HTC said Windows Phone devices make up 30 per cent of its sales, as Microsoft begins gaining ground in the mobile market.
The Taiwanese phone maker is betting Microsoft’s platform will be a big part of its future plans and expect the number of Windows phones sold to go up.
“We believe that Windows Phone 7 will eventually be better than other platforms and will give Android a run for its money,” said HTC’s manager in Singapore, Melvin Chua.
Microsoft believes its platform has made good progress since its launch last year, and the Mango update builds on that success. Mango contains more than 500 changes to the company’s original OS and was released this week to AT&T users who own a Windows Phone.

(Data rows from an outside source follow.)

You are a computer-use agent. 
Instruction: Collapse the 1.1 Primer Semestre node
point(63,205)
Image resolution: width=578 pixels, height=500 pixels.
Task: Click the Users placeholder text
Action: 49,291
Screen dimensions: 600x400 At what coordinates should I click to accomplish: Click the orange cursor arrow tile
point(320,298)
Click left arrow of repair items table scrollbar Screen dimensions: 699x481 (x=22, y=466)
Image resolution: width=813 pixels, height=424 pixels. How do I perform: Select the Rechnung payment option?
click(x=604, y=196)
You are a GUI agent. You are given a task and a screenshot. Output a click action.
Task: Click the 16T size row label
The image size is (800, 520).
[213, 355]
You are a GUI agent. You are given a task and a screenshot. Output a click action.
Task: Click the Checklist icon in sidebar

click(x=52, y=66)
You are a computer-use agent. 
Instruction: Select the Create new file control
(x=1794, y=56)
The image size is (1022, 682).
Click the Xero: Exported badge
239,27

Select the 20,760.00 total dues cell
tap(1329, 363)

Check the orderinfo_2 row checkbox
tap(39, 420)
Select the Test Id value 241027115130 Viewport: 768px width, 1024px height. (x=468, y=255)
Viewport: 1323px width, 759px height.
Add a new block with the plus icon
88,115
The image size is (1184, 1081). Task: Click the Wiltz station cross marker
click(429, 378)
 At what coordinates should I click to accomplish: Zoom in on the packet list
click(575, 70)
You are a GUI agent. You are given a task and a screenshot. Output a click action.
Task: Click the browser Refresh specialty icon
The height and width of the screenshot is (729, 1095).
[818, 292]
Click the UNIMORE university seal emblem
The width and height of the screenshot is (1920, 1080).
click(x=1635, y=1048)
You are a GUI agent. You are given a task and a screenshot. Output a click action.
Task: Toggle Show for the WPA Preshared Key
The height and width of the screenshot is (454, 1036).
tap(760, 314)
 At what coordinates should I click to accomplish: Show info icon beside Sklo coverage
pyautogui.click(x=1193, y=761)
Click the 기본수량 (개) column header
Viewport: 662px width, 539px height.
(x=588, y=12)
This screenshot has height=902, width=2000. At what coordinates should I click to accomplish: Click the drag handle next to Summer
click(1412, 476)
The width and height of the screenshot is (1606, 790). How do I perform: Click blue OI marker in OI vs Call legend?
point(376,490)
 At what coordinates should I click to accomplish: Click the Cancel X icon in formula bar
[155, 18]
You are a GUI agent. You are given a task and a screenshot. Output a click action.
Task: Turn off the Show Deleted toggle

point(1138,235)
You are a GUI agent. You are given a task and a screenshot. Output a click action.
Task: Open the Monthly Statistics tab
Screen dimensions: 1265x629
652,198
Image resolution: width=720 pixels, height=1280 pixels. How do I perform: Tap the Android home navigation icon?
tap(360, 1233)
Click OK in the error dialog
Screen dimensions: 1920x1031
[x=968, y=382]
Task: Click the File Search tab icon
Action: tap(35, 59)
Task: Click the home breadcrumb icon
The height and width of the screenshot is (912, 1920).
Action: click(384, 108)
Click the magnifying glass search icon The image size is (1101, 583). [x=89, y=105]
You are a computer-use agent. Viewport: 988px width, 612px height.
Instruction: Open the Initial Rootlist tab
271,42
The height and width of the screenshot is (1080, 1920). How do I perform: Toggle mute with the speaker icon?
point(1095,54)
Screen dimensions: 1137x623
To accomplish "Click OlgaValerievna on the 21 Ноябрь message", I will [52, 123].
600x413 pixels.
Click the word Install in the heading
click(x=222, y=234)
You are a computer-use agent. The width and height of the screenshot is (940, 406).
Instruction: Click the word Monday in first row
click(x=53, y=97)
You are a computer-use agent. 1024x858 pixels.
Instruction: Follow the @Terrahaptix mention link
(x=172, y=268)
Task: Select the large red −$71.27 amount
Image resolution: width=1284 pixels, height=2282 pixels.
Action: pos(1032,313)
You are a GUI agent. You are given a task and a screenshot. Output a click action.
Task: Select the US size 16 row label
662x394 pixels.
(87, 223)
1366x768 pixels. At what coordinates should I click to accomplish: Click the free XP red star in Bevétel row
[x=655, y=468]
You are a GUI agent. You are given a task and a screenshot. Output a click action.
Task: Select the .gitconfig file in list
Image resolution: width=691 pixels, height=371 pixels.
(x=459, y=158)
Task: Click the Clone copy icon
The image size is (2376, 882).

HTC also says Mango is a big deal for the young platform. The company said it has a positive forecast for the future of Windows Phone because it has not only seen excitement from customers, but also from its own employees in developing devices for it.
Samsung is also dedicating more of its resources to the Windows phone. The South Korean electronics giant inked a deal with Microsoft that settles the companies patent dispute, as well as assures more Windows powered Samsung smartphones in the near future.
Along with phone makers, analysts also expect big things out of Windows Phone in the future. More than 40 per cent of smartphone owners, and those who intend to buy one, are considering purchasing a Windows Phone 7 device, according to a report from Connected Intelligence.
Numbers like this are what have lead research firm IDC and Gartner to project the Windows Phone 7 platform will be the number-two smartphone OS by 2015. Google’s Android OS is projected to have 45 per cent of the market with Windows Phone holding just over 20 per cent, surpassing Apple.
The excitement over the Windows Phone platform from manufacturers like HTC is a good thing for Microsoft, but it will have to keep that momentum going if it wants to reach analysts’ lofty predictions.